Posts

  • Machines for Math

    [latexpage]

    I came across this article today while looking for information on how Jensen and Williamson implemented an algorithm for computing the $p$-canonical basis. Not recognizing any of the co-authors I assumed it was a group of students until coming across this paragraph.

    In this work we prove a new formula Kazhdan-Lusztig polynomials for symmetric groups. Our formula was discovered whilst trying to understand certain machine learning models trained to predict Kazhdan-Lusztig polynomials from Bruhat graphs. The new formula suggests an approach to the combinatorial invariance conjecture for symmetric groups.

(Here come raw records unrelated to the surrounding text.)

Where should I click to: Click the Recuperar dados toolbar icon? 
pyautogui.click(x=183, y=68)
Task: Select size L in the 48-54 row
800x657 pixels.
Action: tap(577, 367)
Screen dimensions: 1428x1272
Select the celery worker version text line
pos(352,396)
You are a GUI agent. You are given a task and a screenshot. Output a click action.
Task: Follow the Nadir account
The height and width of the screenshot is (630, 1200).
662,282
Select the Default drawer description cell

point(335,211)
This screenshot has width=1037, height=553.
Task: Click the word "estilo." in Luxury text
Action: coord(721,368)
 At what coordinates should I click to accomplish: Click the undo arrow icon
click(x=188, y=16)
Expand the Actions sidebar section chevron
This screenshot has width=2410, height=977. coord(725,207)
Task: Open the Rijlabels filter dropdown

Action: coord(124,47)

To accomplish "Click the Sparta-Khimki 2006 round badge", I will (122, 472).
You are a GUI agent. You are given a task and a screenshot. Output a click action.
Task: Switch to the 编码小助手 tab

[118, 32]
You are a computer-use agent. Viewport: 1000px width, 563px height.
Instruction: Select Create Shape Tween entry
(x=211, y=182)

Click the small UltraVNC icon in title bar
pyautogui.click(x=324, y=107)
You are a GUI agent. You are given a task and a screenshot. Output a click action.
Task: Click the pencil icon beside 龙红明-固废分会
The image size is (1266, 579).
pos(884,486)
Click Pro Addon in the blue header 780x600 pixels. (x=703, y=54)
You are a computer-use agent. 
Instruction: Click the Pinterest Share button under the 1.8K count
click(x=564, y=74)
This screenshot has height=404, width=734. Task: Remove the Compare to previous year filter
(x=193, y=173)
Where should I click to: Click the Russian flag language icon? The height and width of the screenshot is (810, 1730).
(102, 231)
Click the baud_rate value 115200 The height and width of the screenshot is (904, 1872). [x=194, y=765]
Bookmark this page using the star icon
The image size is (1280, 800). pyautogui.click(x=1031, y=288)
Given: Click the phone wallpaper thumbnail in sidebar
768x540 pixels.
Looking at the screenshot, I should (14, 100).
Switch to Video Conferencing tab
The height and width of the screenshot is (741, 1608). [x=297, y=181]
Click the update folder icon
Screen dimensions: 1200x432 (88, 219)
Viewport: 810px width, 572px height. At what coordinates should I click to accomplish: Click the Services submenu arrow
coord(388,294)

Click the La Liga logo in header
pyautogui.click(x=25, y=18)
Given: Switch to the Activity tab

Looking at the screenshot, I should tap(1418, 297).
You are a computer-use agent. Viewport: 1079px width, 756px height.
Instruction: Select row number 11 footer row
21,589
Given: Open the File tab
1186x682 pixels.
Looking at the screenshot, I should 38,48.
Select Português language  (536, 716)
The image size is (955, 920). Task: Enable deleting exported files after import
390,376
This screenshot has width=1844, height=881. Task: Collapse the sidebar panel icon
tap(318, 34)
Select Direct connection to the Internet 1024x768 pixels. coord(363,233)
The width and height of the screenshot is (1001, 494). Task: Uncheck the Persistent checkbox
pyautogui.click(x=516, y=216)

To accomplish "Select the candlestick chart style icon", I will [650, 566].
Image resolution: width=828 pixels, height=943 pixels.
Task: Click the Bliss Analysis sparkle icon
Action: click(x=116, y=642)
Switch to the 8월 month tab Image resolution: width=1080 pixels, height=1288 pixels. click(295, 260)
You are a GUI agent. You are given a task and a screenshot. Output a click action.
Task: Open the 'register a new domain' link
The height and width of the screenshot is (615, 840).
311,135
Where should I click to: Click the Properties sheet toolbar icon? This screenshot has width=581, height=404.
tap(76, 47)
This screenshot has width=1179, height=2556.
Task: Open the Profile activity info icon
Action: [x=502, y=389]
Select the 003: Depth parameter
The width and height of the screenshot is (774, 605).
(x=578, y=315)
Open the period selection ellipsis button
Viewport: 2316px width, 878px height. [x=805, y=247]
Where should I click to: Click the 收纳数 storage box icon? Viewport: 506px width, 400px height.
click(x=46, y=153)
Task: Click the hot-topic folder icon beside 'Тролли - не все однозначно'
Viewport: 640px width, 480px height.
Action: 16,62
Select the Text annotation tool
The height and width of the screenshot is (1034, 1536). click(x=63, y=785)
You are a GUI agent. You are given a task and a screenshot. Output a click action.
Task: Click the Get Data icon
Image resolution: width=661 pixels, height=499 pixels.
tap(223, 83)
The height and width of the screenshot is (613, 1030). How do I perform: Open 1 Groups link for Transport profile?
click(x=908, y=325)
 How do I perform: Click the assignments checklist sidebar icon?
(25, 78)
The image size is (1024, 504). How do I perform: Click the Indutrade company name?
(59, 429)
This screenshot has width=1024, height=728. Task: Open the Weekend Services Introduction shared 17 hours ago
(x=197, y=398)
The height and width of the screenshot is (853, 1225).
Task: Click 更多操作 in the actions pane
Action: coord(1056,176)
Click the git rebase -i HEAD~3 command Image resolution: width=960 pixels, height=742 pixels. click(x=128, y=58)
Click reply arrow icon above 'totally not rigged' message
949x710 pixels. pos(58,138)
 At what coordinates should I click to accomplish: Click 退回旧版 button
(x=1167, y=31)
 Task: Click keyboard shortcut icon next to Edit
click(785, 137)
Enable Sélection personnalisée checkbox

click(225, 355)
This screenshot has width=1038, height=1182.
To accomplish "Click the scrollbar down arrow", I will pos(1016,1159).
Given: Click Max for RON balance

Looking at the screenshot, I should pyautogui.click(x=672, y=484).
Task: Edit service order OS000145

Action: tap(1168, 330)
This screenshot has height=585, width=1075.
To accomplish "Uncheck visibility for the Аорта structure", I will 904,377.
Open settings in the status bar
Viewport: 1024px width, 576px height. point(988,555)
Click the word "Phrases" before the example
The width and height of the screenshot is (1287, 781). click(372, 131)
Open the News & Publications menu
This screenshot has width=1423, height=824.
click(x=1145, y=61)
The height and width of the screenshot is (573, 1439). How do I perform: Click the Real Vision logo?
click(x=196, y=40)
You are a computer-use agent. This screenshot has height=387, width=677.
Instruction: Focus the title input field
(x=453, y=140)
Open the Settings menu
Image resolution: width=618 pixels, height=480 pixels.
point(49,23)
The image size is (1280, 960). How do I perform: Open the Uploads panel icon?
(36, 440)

    Turns out the co-authors are Google I mean DeepMind people. This seemed kind of wild to me — to throw machine learning at something like computing KL polynomials, and I guess it is sort of radical. At least enough that they published another paper in Nature describing this and other efforts at using machine learning to formulate or solve conjectures. And U. Sydney is going on a PR push about it.

    Reading the Nature article, it is clear that this isn’t really the doomsday scenario we worry about where machines can prove all the theorems and we mortals are useless to them. It sounds like there’s still a high degree of specialized knowledge and intuition that goes into training the supervised learning model. At least that’s my sense from this paragraph:


    We took the conjecture as our initial hypothesis, and found that a supervised learning model was able to predict the KL polynomial from the Bruhat interval with reasonably high accuracy. By experimenting on the way in which we input the Bruhat interval to the network, it became apparent that some choices of graphs and features were particularly conducive to accurate predictions. In particular, we found that a subgraph inspired by prior work may be sufficient to calculate the KL polynomial, and this was supported by a much more accurate estimated function.

    I know not much about machine learning, and the second sentence doesn’t give a clear sense of how the “experimenting on” inputting went, but I would be surprised if the machine was able to actually pull out hypercube decompositions and diamond completeness as the features it needed to really predict the KL polynomials. That is, it sounds like ML could be a useful interactive tool for discovering and verifying ideas, like interactive theorem proving seeks to be, but they’re still not doing the math for us. Not to mention the proof of the main formula of the paper involves some layers of categorification and pretty heavy geometry.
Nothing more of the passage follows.